Основным методом исследования, по-прежнему, остается эксперимент. Но это уже не тот эксперимент, который применялся в психологии мышления в первой половине минувшего столетия. Чем полнее становятся психологические сведения о закономерностях мыслительного процесса, тем тоньше должны стать варианты экспериментальных воздействий, проверяющих ту или иную гипотезу исследователя, и жестче регламентация варьируемых условий опыта, дающая положительный или отрицательный ответ на эту гипотезу. Это касается и лабораторного, и естественного эксперимента – в условиях школы или производства. Только в связи с созданием экспериментальных условий в исследовании мышления имеет ценность аналитическое наблюдение за деятельностью испытуемого и анализ его высказываний. Особое значение приобретает метод моделирования реальной (учебной или производственной) деятельности в лабораторных условиях.

В нашу задачу не входит описание конкретных экспериментальных методов, применявшихся раньше и применяемых теперь в психологии мышления. Каждый исследователь по-своему учитывает те тенденции в развитии науки, которые мы попытались очень приблизительно обозначить. Ясно одно. Нас уже не устраивает общее описание психологических особенностей хода решения задачи, выявляемых сопоставлением с его логическим эталоном. Недостаточно уже просто варьировать экспериментальные условия и прослеживать, какие из них являются благоприятными для нахождения решения задачи, а какие затрудняют его. Мало что дает и анализ ошибок, сопоставление плохих и хороших решений испытуемых. Недостаточно простой регистрации действий испытуемых, даже если речь идет об оперативной задаче или ее модели. Чтобы вскрыть механизмы мышления – способы переработки поступающей информации и их зависимость от личности испытуемого, нужны новые методы, учитывающие как саму используемую испытуемым информацию, так и ее осмысление, понимание, отношение к экспериментальной ситуации, включая взаимодействие испытуемого с экспериментатором и испытуемых-партнеров, весь комплекс организации деятельности.

▶ **Исходные данные**
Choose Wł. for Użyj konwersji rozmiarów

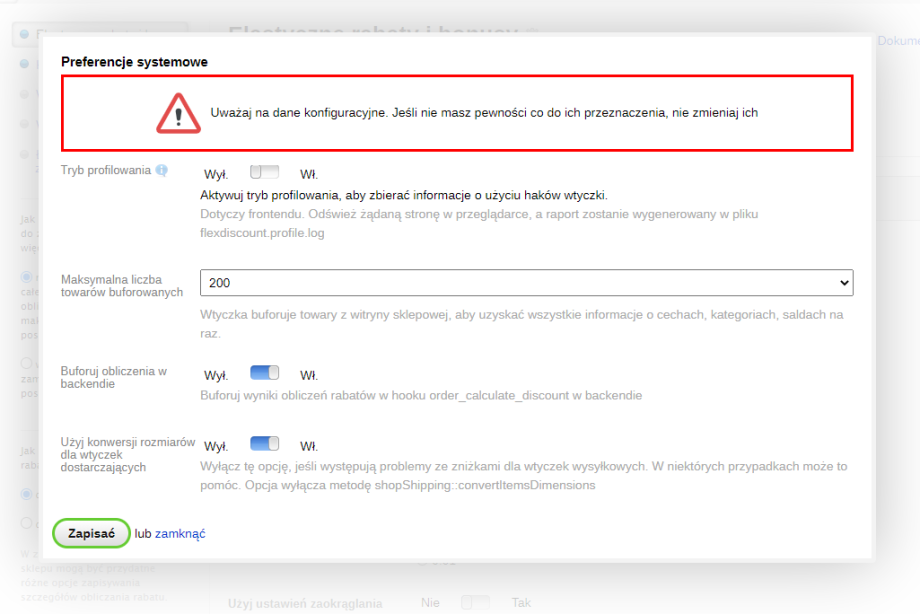[x=309, y=446]

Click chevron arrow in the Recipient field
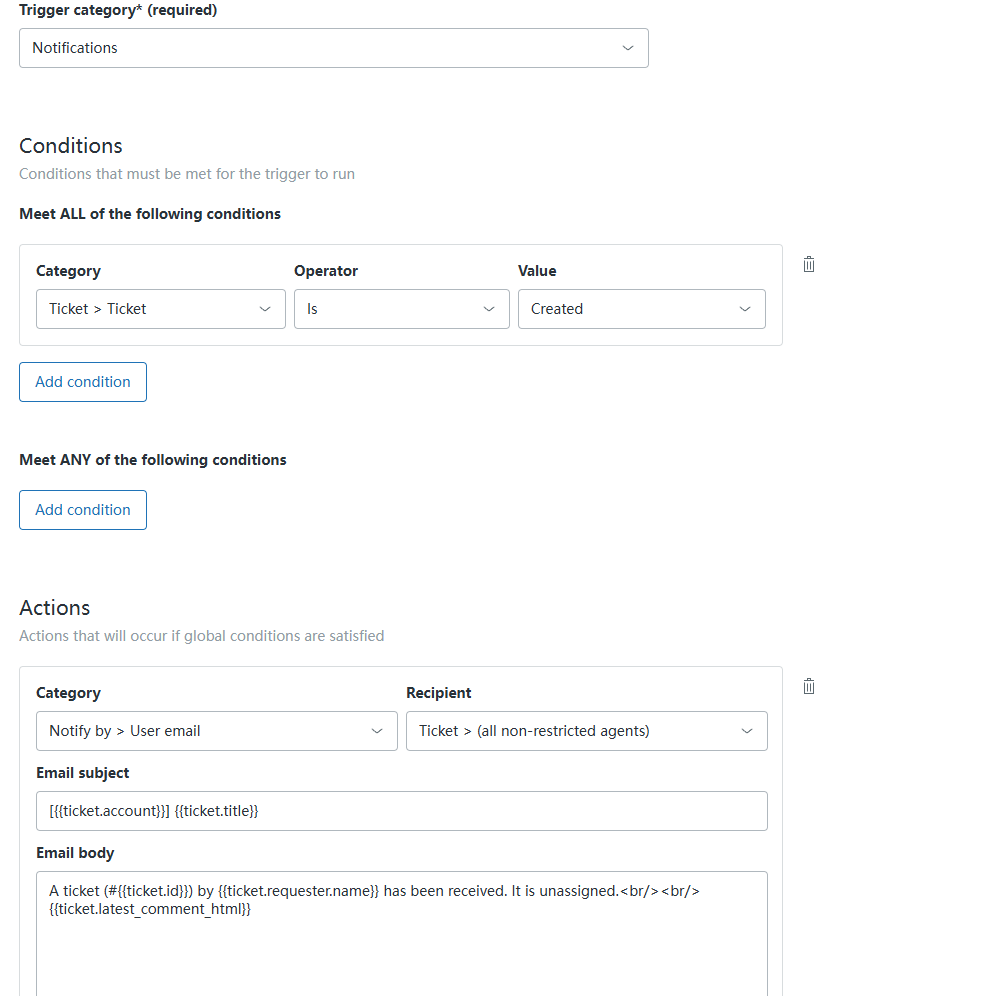tap(747, 731)
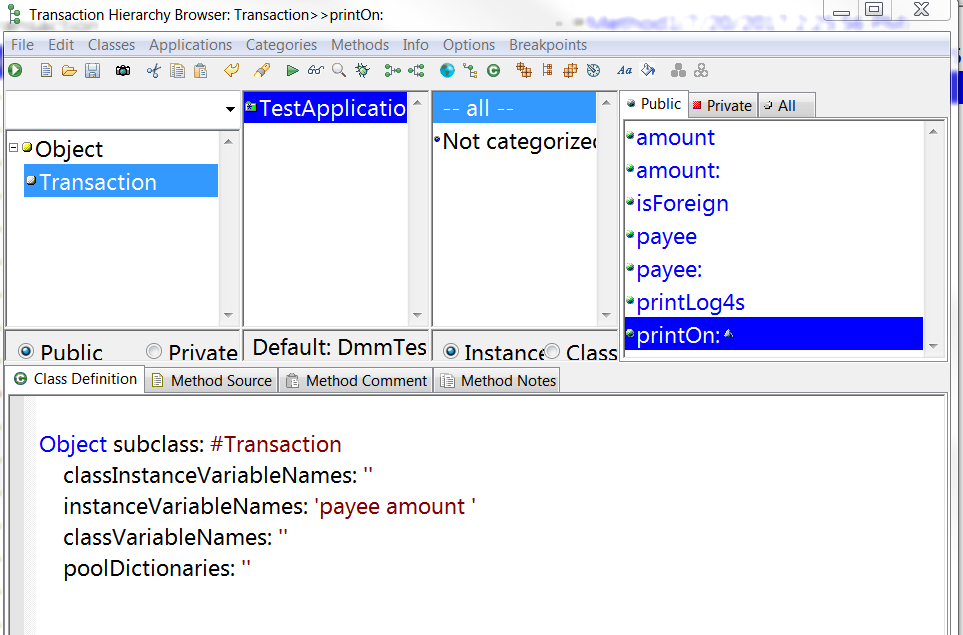Select the isForeign method in the list

pos(681,203)
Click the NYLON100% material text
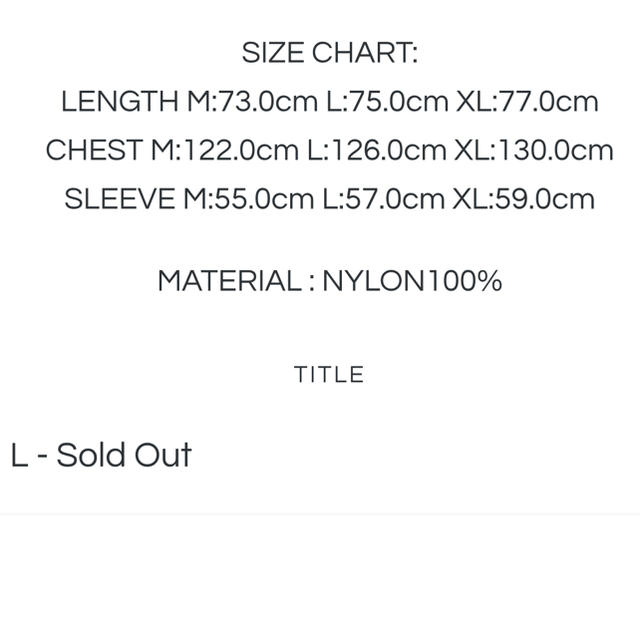Viewport: 640px width, 640px height. (x=412, y=281)
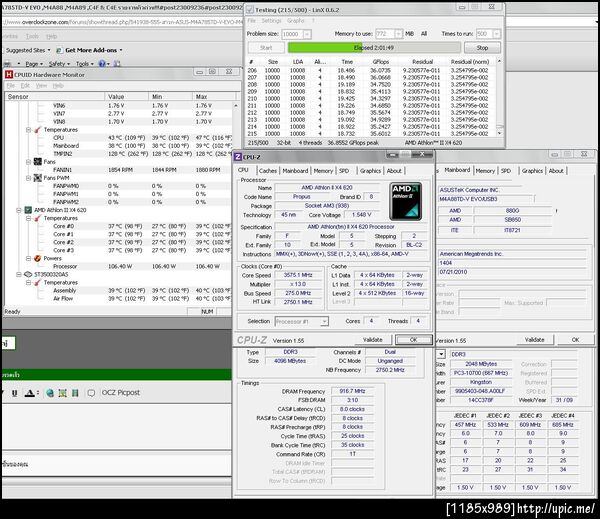Click the Stop button in LinX
Screen dimensions: 600x519
tap(483, 47)
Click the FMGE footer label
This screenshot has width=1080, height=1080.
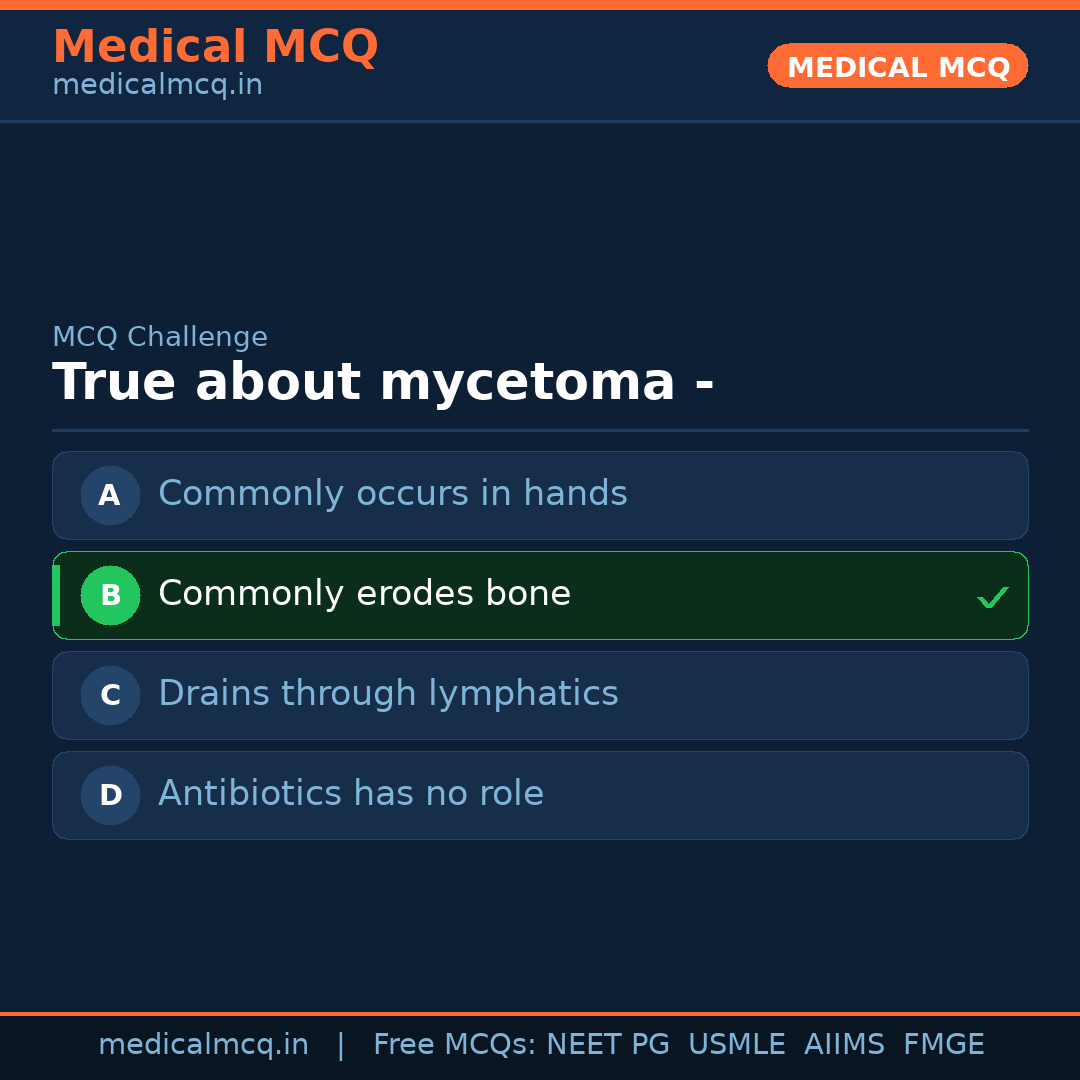pos(943,1045)
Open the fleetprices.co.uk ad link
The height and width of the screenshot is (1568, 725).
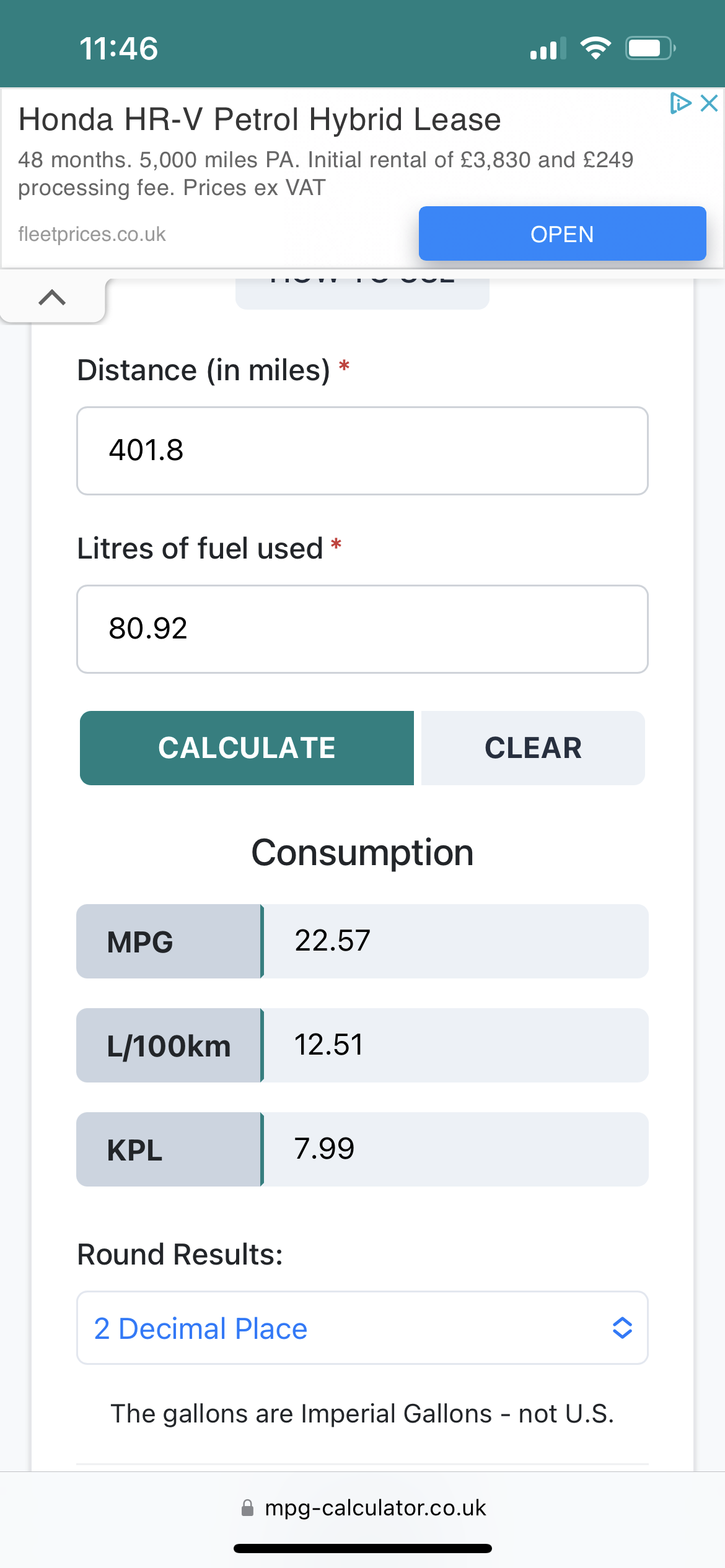[x=92, y=234]
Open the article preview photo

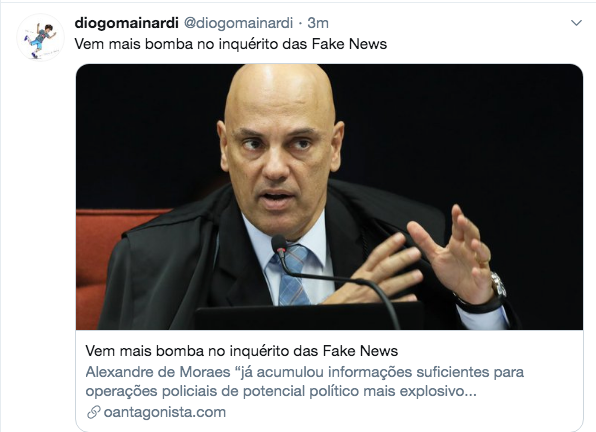329,197
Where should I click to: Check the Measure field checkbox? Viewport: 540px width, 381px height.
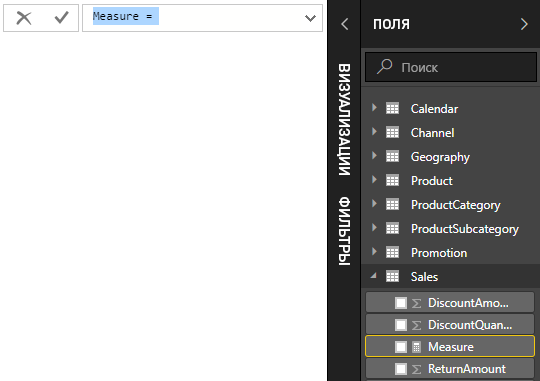click(401, 347)
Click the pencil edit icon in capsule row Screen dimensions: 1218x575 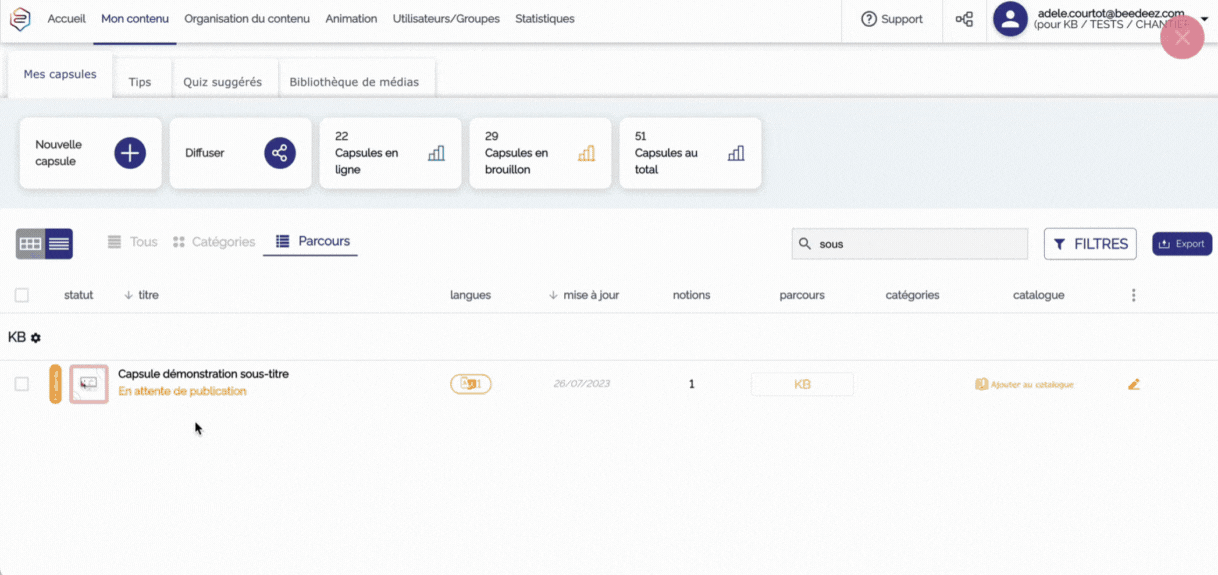[1133, 384]
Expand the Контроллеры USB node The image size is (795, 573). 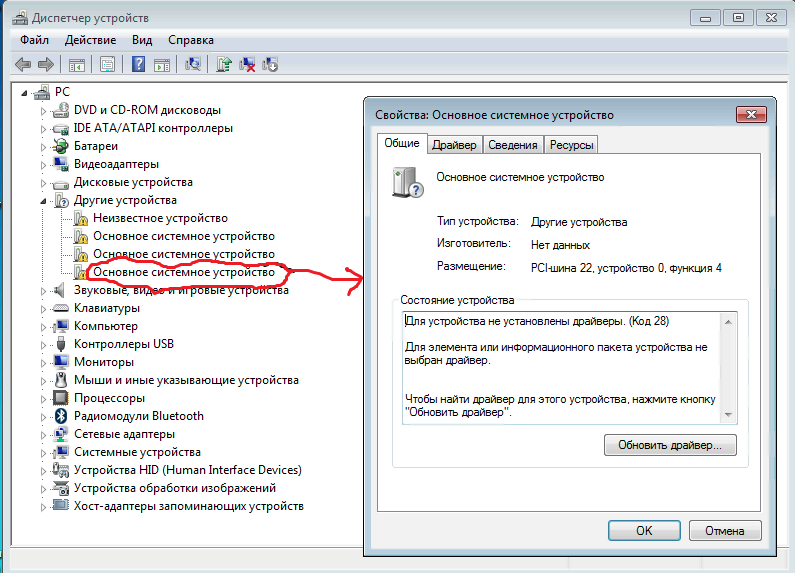tap(43, 344)
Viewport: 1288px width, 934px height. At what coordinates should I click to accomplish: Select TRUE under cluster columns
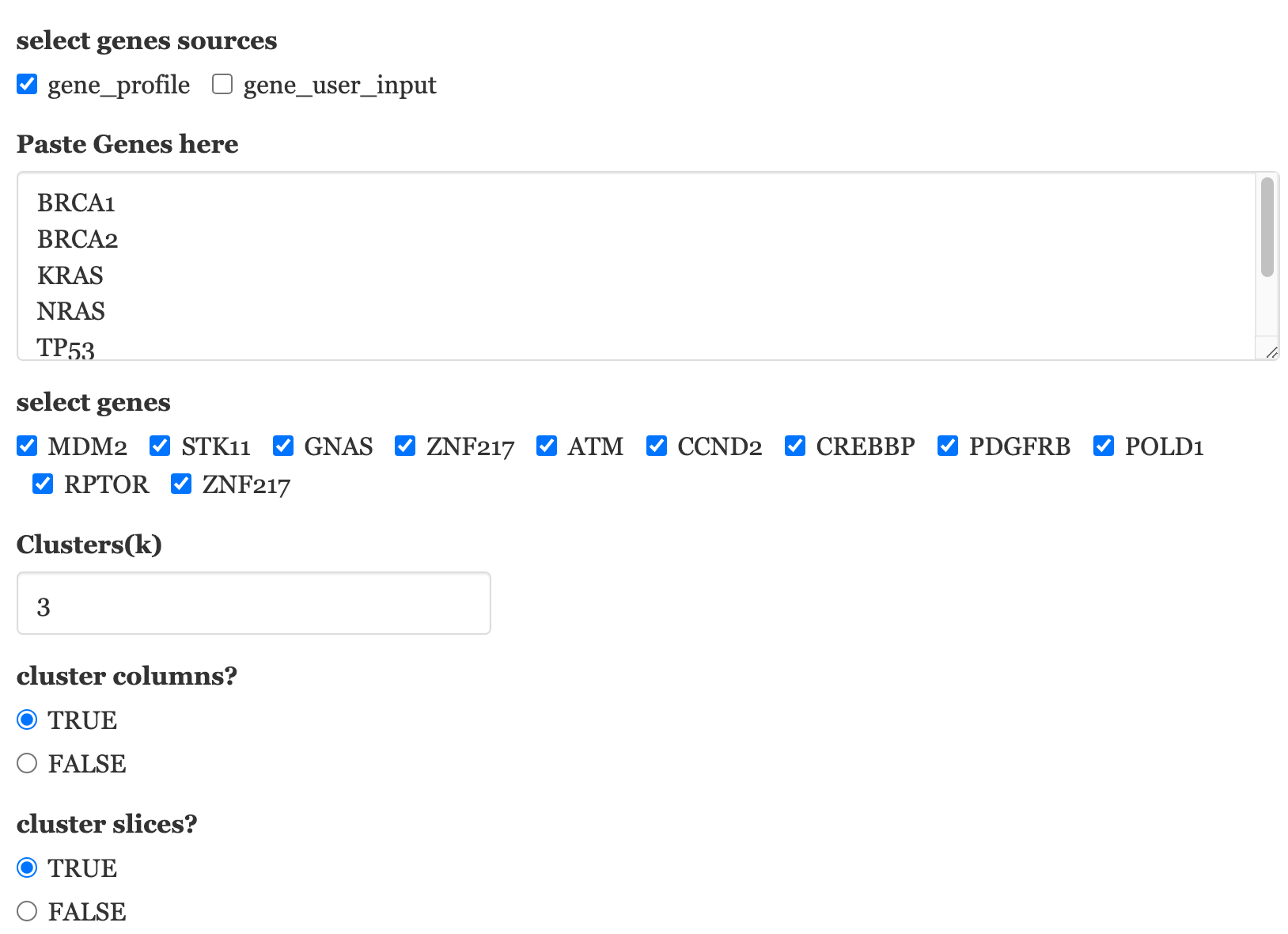tap(27, 719)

▶ **Задания к упражнению**
[1] Выведите без изменений фрагмент текста о методах исследования мышления от слов "Основным методом исследования, по-прежнему, остается" до слов "в лабораторных условиях." включительно.
[2] Ответьте на вопросы по тексту о методах исследования мышления:
(a) Какой метод исследования по-прежнему остается основным?
(b) Какой метод, согласно тексту, приобретает особое значение?
(c) О чем в тексте сказано, что это мало что дает?

▶ **Ответы по порядку**
[1]
Основным методом исследования, по-прежнему, остается эксперимент. Но это уже не тот эксперимент, который применялся в психологии мышления в первой половине минувшего столетия. Чем полнее становятся психологические сведения о закономерностях мыслительного процесса, тем тоньше должны стать варианты экспериментальных воздействий, проверяющих ту или иную гипотезу исследователя, и жестче регламентация варьируемых условий опыта, дающая положительный или отрицательный ответ на эту гипотезу. Это касается и лабораторного, и естественного эксперимента – в условиях школы или производства. Только в связи с созданием экспериментальных условий в исследовании мышления имеет ценность аналитическое наблюдение за деятельностью испытуемого и анализ его высказываний. Особое значение приобретает метод моделирования реальной (учебной или производственной) деятельности в лабораторных условиях.

[2]
(a) Эксперимент.
(b) Метод моделирования реальной (учебной или производственной) деятельности в лабораторных условиях.
(c) Анализ ошибок, сопоставление плохих и хороших решений испытуемых.